The landmark case of Aruna Ramchandra Shanbaug
vs Union of India (2011) laid the foundation for the legalization of
passive euthanasia in India. Aruna Shanbaug, a nurse, had been in a permanent
vegetative state for decades following a brutal assault. While the Supreme
Court rejected the petitioner’s plea to end her life, it recognized that
passive euthanasia, withdrawal of life support in certain “rarest of
rare” cases, is permissible under strict judicial supervision. The
Court distinguished it from active euthanasia, which remains illegal, and laid
down guidelines for High Courts to authorize withdrawal of treatment, ensuring
safeguards against misuse while upholding the right to die with dignity under
Article 21 of the Constitution.
In 2018, in the matter of Common Cause vs. Union
of India the Supreme Court legalized passive euthanasia,
whereas, active euthanasia still remains illegal. This judgement also laid some
guidelines to balance the state laws and humanitarian grounds. The withdrawal
of the patient must be certified by a board appointed by the High Court of to
assess the medical condition of the patient. Consent of the patient, if
possible, must be taken or the next of kin must consent to euthanasia. The
court recognized the concept of a “living will”, where an
individual can declare in advance that life support should not be continued if
they fall into a terminal condition.
Euthanasia continues to be a deeply complex and
sensitive issue, balancing the sanctity of life with the right to die with
dignity. Indian jurisprudence has progressively recognized the need for
compassionate relief in cases of terminal illness or permanent vegetative
states. Landmark judgments, such as Aruna Shanbaug vs Union of India
and Common Cause vs Union of India, have legalized passive
euthanasia under strict safeguards, while keeping active euthanasia prohibited.

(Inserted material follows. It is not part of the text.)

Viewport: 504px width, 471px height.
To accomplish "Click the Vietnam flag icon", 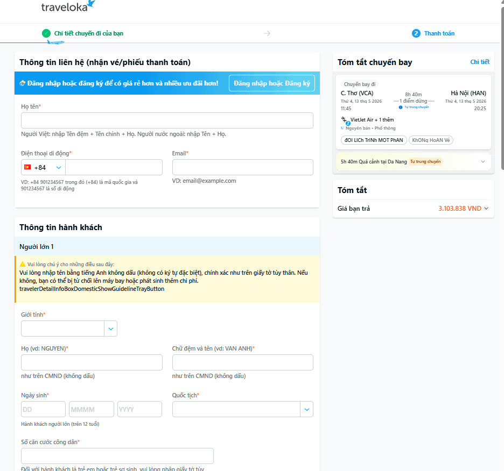I will point(27,167).

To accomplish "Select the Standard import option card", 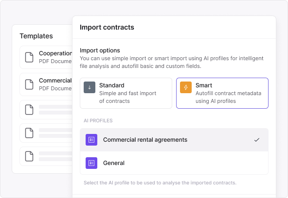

These rulings emphasize judicial oversight, informed consent, and protection
against misuse, ensuring that end-of-life decisions are guided by both
humanitarian considerations and constitutional rights under Article 21.
Globally and in India, the trend reflects a careful acknowledgment of personal
autonomy, dignity, and ethical responsibility in matters of life and death,
without undermining the societal value of human life.